しかし我々も、昔は母親のことを「実用品」として扱ってきたのでした。学生時代であれば、毎朝お弁当が出来ているのは当たり前。洗濯も料理も掃除も、母親がやってくれるもの、と。我々世代は、今の若者のように家族に対して感謝することに慣れていませんから、ロクに「ありがとう」も言いませんでしたし、家事労働の背景にある家族に対する愛についても、どれだけわかっていたことか……。

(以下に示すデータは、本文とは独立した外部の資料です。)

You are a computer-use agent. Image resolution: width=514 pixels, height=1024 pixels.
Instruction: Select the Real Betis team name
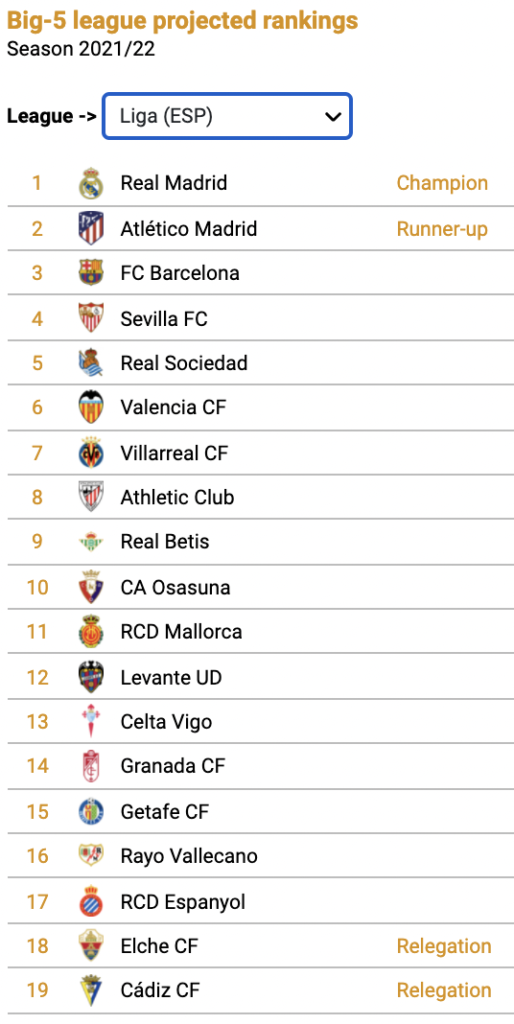[x=165, y=541]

娘が結婚して子供が生まれれば、「ばあば」は子育て要員として、さらに実用品化します。嬉々として孫を育てるばあばがいる一方で、
「自分の子供は自分で育てなさいよね!」
と、ムカついているばあばもいたものでした。

娘が50代ともなれば、孫も大きくなり、ばあばの手を借りなくなってきます。孫離れを余儀なくされたばあばは、急に寂しくなって娘にもたれかかり、今度は今までとは反対に、娘が「実用品」化。それまでは頼りにしていた母親が今度はのしかかってくることで、娘はその重さに呆然とするのです。


旅行と趣味だけでは間が持たない「ばあば」の余生


母親がここまで重い存在となった背景の一つが、「人生100年時代」というものだと私は思います。女性の平均寿命が90歳にならんとしている、日本。母と娘の関係は、延々と続くことになりました。

昔であれば、人は年をとって孫を抱いたなら、さほどの時を経ずしてあの世へと旅立っていたもの。対して今、「ばあば」は孫の結婚式に出席し、ひ孫を抱いた後でも元気に海外旅行に出かけたりします。ばあば達の余生はうんと延びたわけで、その時に夫に先立たれていたならば、ばあば達の愚痴も不満もおしゃべりも、最後に受け止めるのは娘ということに。

長生きのばあばであれば、夫亡き後、30年は余生が続くこともあります。その間ずっと娘がケアをし続けるとなると、それは自分が一人前になるまで育ててもらった期間よりずっと長いことに。「この重さが、いつまで続くのだろう」という不安で、娘達は虚空を見つめるのでした。

夫の亡き後にボーイフレンドを作ってくれると、娘としては少し負担が軽減されるものです。我が母の場合も、ボーイフレンドというのか飯トモというのか、仲の良い男友達がいたので、私は「ありがたや」と、手を合わせておりました。冬は毎週のように一緒にスキーに行っていたので、こちらの「一緒に食事をする」という負担も減。「どんどん行ってくれ」と思っていました。

人生が昔よりもぐっと長くなったからこそ、旅行と習い事だけで間を持たせることが難しくなってきた、親世代の余生。配偶者がいなくなったなら、ばあば達はさらにもう一花、咲かせてもらいたいといころです。